EXERCISE - For this exercise, please reproduce the records below word for word, from the first line through the line with "About (68, 50)".

[Dataset entries]

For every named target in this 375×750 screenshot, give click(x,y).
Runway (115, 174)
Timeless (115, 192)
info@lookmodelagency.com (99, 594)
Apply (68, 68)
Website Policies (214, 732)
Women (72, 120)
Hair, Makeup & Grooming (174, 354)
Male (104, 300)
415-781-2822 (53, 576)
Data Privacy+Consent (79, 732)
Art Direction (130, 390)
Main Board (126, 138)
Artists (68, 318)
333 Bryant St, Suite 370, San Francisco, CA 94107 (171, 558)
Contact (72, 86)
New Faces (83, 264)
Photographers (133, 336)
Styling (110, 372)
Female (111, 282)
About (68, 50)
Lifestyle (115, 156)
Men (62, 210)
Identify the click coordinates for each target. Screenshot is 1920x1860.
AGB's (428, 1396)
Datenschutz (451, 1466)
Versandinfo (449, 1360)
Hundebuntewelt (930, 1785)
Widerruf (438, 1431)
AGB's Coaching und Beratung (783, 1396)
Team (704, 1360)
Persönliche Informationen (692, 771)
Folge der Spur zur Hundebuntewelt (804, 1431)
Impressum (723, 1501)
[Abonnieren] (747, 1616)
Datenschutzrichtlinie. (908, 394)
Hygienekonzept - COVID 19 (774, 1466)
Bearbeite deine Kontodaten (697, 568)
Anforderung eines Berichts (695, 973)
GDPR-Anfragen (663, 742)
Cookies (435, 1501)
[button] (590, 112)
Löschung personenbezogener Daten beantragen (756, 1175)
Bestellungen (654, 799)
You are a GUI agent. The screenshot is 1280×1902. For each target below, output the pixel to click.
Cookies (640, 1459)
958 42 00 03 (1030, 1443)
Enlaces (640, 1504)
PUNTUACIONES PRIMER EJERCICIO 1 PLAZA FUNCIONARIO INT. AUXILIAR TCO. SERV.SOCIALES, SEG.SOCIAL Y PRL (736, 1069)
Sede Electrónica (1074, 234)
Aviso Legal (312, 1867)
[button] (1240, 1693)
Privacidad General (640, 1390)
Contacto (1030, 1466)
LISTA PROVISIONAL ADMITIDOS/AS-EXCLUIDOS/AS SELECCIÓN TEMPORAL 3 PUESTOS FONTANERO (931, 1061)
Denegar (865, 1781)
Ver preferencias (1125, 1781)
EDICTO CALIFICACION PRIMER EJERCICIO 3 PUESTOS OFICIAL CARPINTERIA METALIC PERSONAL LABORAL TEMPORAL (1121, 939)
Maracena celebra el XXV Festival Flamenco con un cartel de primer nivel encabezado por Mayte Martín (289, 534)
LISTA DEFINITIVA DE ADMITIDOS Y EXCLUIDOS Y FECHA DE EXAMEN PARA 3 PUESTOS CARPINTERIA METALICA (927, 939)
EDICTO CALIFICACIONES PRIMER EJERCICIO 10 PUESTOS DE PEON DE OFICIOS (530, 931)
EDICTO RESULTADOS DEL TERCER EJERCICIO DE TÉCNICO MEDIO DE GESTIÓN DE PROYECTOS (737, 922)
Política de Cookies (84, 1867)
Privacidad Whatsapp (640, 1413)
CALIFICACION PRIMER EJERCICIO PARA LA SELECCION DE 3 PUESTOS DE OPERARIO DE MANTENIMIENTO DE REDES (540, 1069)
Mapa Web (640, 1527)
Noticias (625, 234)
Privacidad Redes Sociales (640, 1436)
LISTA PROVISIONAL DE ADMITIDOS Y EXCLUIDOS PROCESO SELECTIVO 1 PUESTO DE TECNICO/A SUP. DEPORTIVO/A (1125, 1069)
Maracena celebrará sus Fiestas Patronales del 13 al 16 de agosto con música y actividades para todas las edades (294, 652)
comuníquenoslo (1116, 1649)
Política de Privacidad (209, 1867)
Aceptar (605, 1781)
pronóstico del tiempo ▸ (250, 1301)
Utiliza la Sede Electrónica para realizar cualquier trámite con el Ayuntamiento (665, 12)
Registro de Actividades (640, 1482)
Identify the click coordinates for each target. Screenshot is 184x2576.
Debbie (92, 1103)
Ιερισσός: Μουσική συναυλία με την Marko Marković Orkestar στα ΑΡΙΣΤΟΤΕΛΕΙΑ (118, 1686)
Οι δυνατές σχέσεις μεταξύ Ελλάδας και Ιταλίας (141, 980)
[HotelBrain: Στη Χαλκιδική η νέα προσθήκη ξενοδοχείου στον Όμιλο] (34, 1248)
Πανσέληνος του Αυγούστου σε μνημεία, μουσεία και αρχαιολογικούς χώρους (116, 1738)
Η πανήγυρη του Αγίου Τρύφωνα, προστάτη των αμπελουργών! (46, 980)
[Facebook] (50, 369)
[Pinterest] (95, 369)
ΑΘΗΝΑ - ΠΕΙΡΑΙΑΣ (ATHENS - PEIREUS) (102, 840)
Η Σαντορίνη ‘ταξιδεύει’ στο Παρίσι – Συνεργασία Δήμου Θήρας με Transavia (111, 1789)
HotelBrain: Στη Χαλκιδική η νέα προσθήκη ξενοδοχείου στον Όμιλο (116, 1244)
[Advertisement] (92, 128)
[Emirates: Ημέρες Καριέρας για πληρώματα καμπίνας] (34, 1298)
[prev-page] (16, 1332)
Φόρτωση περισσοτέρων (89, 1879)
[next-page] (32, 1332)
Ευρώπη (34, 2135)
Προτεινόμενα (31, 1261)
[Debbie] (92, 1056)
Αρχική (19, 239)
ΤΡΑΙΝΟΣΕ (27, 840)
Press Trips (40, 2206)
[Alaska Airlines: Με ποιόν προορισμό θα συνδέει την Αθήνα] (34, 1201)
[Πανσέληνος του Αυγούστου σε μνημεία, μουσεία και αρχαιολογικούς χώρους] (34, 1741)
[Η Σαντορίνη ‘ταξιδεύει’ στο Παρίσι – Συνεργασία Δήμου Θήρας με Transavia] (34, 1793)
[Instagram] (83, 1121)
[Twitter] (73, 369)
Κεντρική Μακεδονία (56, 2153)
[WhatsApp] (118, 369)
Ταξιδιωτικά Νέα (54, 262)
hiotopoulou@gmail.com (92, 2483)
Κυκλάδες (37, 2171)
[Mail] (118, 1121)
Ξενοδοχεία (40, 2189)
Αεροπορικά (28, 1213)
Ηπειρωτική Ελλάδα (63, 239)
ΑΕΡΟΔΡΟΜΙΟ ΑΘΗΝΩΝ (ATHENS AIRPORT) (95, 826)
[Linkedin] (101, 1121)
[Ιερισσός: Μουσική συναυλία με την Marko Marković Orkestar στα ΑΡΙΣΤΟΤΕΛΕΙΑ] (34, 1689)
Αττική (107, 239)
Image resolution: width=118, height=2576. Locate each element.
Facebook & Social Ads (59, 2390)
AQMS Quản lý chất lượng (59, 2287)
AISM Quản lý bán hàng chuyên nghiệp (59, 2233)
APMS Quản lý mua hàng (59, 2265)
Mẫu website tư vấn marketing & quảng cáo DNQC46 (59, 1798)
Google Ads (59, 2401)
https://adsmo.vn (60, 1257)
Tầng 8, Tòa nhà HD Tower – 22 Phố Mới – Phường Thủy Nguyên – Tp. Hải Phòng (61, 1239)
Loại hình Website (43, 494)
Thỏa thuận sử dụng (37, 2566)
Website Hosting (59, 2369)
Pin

RESPONSE TO THIS EXERCISE -
For every named target in this 375×750 screenshot, give click(x,y).
Runway (115, 174)
Timeless (115, 192)
info@lookmodelagency.com (99, 594)
Apply (68, 68)
Website Policies (214, 732)
Women (72, 120)
Hair, Makeup & Grooming (174, 354)
Male (104, 300)
415-781-2822 (53, 576)
Data Privacy+Consent (79, 732)
Art Direction (130, 390)
Main Board (126, 138)
Artists (68, 318)
333 Bryant St, Suite 370, San Francisco, CA 94107 (171, 558)
Contact (72, 86)
New Faces (83, 264)
Photographers (133, 336)
Styling (110, 372)
Female (111, 282)
About (68, 50)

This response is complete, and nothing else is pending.